と、ここまではぼくも知っていた。でも、プレーリードッグが牧畜業にとっての害獣だとはぜんぜん知らなかった。本書によると、住みかの入り口の穴に牛とかが脚を踏み入れて骨折することがあるのだという。だもんで、牧畜業者は定期的にプレーリードッグを駆除しているのだそうな。
そして、その駆除法がすさまじいのだ。あの穴に水を流し込んで集団溺死させる、というのが以前の方法だった。なんと残酷な! でもこれはあまりにかわいそうだというので、最近になって採用された方法。
巨大掃除機を穴につっこんで群れごと吸い取る。
すごい!あまりに合理的!それで吸い取ったプレーリードッグをどうすんのかというと、ペットとしてありがたがる日本に大量に輸出してたんだという(今では日本が禁輸にしているけど)。こんなこと、わくわく動物ランド(古い)では決して教えてくれますまい。
この本にはほかにも、シーラカンスを生け捕りにして水族館で飼う計画があったとか、エリを広げて走るエリマケトカゲの真実(走るときは空気抵抗を避けるためにエリを閉じているのが普通で、エリを閉じ忘れていたのは撮影スタッフにいじめられて極端な恐慌状態にあったからに違いない!)とか、おもしろすぎるエピソードがいっぱいだ。
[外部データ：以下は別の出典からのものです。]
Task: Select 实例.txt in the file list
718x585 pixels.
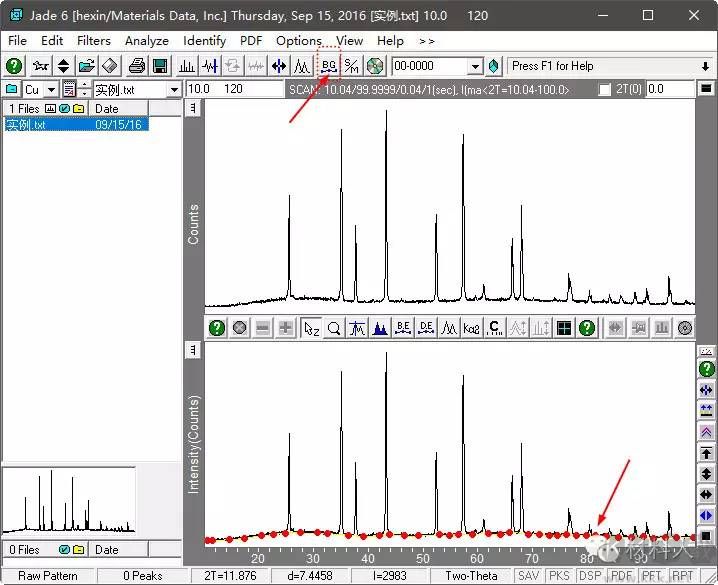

著者が何者かというと、動物の商人。海外のうさんくさいブローカーとつきあって珍しげな動物を見つけて、日本の物好きに売りつける仕事だ。本人も相当、うさんくさい。
実際、逮捕歴も複数回あるようだ。ここらへんのところは本書にはくわしく書いていないので、自分でちょっと調べてみたところ、最初の逮捕はなんと二十歳のとき。東南アジアからヤマネコとテナガザルを密輸した罪だ。底の部分が二重になった木箱をつくって、上の部分には輸入が許可されてるコウモリをいれてごまかしつつ、下の部分に禁輸のヤマネコとテナガザルを隠していたんだとか。睡眠薬をむりやり飲ませておとなしくさせたつもりだったが、税関を通るときにネコの睡眠薬が切れて「ニャー」と鳴いたのでばれたんだという。おまぬけー。あだ名はワシントン条約にちなんで「ワシントン君」だったらしい。
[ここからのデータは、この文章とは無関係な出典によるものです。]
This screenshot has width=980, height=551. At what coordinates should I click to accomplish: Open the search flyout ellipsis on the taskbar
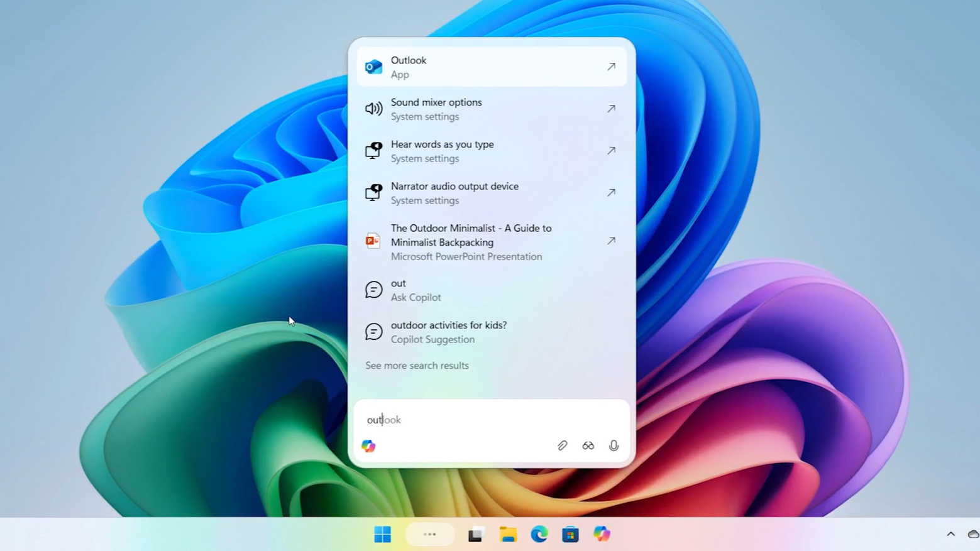(x=429, y=534)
というわけでこの人、客観的に見れば相当に後ろ暗いところもある人物であることは確か。それでも本書から受ける印象としては、金目当ての強欲悪徳業者というだけではない。子供の頃から動物が好きで、趣味が高じて仕事になってしまった究極のオタク、といった感じである(顔も完全なオタク顔)。憎めない。
本書に記されてる動物のいろんなエピソードも、動物の生態を知り尽くした彼だからこそ書けるものばかり。レバノンの子供たちにいつか本物のキリンを見せてあげたい、と語るセンチメンタルな一面もある。笑えると同時に勉強にもなり、「野生動物の見せる壮大な生命のドラマ!」「何はともあれ環境保護はだいじです!」といった大手マスコミ的な見方がすべてじゃない、ということも楽しく理解できる。とても良い本だ。
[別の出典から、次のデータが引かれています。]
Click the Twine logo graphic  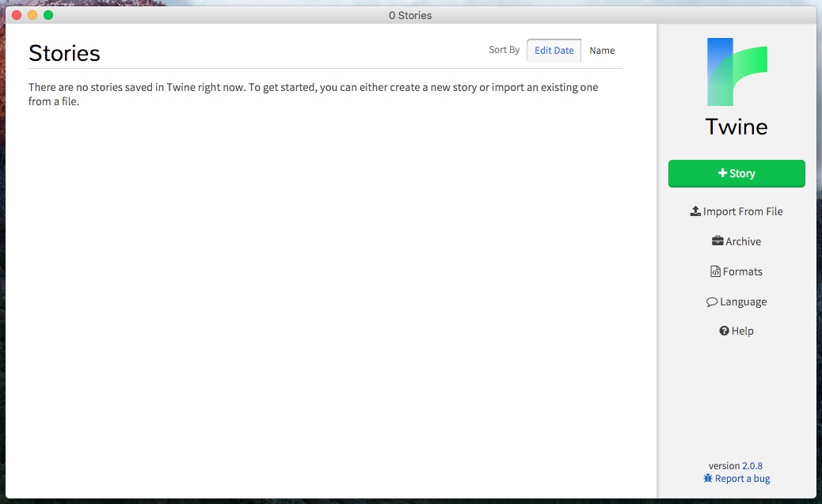click(x=736, y=72)
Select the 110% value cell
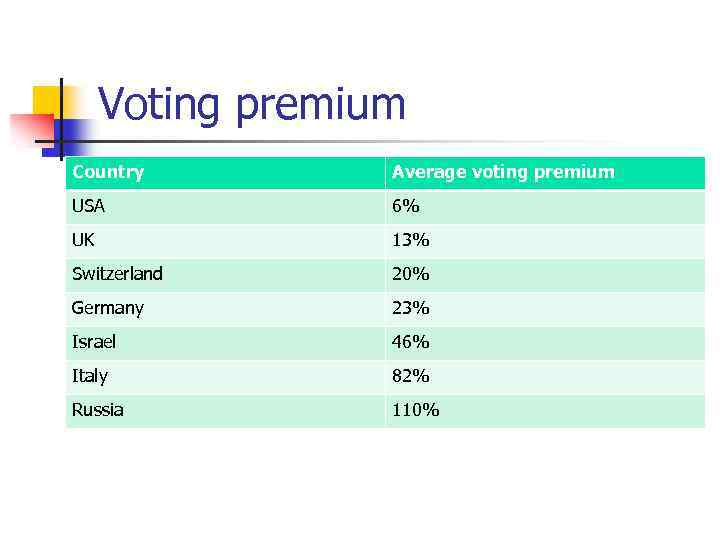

ひとつだけ残念なのは、自らの逮捕について詳しく語っていないこと。反省して見せろ、というわけではないんだけど、いま振り返ってみてどう思ってるのかとか、ああやったらばれなかったのに、という後悔と改善策とか、そういうのでもいいのに。逮捕なんて劇的なエピソードには、本人しか知らない裏話が絶対にあるから、格好のネタになったはず。